In learning about life insurance, it is important to know some key definitions.  By having some key terms well-defined, you won’t get tripped up while reading your application or policy.  Most people never read their policies because they get tripped up on some of the terminology.  You can visit our Life Insurance Glossary where you will find definitions on many of the words you will come across in your life insurance application and policy.  Here are a few key words found in our glossary:

  • Policy – The written statement of the agreement between insurer and insured (or policy owner, if other than the insured), including all endorsements and attached papers, which constitutes the entire contract of insurance.  See contract and insurance policy.
  • Death Benefit – In life insurance, the face amount, as stated in the policy, to be paid upon proof of death of the insured.
  • Beneficiary – The person (or entity) to whom the proceeds of a life insurance policy are payable when the insured dies.  There are various types of beneficiaries (see primary, contingent or secondary and tertiary beneficiaries).
  • Term Life Insurance – Life insurance issued for a term of years, normally building up no cash value and expiring without value.  Typical term periods are 10, 15, 20, 25 and 30 years.
  • Permanent Life Insurance – A term loosely applied to cash value life insurance.  This type of policy is meant to last a whole life, as opposed to term, which is in force for a specified period of time or term.

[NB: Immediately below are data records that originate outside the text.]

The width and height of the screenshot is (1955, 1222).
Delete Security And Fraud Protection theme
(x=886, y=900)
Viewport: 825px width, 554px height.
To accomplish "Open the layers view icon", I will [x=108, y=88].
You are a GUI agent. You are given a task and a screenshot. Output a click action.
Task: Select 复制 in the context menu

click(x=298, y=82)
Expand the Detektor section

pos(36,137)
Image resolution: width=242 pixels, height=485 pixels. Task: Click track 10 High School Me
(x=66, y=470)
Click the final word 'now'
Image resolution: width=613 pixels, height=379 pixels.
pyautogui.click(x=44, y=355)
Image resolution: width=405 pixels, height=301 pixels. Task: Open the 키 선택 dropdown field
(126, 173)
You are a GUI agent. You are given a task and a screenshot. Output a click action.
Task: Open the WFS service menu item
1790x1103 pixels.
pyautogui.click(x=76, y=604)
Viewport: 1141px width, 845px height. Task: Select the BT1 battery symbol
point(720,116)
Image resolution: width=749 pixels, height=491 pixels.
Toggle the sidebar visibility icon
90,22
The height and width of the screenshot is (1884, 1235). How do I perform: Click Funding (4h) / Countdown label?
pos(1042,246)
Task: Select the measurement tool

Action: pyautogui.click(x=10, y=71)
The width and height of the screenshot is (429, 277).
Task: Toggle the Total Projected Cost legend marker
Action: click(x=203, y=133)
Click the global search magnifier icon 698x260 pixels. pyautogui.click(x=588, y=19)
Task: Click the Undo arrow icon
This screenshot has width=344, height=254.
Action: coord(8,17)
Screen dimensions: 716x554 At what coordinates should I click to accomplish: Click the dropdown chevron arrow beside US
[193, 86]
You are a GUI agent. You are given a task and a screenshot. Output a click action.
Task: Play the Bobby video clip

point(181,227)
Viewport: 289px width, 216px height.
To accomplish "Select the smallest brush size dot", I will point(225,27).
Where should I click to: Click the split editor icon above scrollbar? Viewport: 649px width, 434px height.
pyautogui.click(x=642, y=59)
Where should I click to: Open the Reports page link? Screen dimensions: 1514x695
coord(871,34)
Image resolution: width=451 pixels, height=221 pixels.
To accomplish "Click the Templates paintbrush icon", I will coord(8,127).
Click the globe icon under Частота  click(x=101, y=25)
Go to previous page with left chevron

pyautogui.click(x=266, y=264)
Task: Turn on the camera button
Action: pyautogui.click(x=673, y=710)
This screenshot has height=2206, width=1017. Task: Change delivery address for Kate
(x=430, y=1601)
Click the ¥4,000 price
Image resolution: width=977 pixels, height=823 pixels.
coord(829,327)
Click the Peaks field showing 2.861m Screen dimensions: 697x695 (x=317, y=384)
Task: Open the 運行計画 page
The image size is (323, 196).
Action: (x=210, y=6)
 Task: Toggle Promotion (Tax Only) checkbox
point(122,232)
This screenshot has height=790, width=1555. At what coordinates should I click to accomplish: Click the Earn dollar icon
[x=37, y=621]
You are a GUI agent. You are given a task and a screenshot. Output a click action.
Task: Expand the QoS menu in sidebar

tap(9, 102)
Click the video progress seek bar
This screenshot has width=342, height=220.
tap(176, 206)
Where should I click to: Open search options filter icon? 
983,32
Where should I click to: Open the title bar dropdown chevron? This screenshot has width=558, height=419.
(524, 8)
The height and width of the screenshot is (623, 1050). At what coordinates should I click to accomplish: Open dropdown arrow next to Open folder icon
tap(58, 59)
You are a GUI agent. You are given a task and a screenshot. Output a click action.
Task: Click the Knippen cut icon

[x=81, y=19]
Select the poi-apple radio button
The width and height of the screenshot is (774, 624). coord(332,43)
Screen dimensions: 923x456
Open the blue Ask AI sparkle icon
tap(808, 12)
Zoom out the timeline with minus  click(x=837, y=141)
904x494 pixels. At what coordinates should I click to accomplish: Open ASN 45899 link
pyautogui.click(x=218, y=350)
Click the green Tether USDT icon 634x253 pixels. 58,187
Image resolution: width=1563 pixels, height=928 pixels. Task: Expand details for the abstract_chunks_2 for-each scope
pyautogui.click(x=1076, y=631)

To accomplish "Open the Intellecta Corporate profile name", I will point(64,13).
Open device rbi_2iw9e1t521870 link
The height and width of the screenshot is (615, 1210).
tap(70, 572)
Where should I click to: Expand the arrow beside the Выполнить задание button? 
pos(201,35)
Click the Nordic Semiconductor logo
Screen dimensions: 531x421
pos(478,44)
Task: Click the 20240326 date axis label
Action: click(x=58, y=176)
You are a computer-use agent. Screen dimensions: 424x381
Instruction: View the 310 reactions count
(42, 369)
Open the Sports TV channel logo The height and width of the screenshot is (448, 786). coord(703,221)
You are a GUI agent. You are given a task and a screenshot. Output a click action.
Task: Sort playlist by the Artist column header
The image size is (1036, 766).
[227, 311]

  • Whole Life Insurance – A plan of insurance offering protection for the whole of life, proceeds being payable at death.  Premiums may be paid under a continuous premium arrangement or on a limited payment basis for virtually any desired period of years.
  • Cash Value – In a life insurance policy, the amount available to the owner when a policy is surrendered to the company.  During the early policy years, the cash value is the reserve less a surrender charge.  in the later policy years, the cash surrender value usually equals or closely approximates the reserve value.
  • Underwriting – The process of selecting risks and classifying them according to their degrees of insurability so that the appropriate rates may be assigned.  The process includes rejection of risks.

I pulled these few out of the Glossary, as I thought these would be a good place to start.  Visit the glossary when you get a chance and look up the definitions for any of the words that might have tripped you up previously.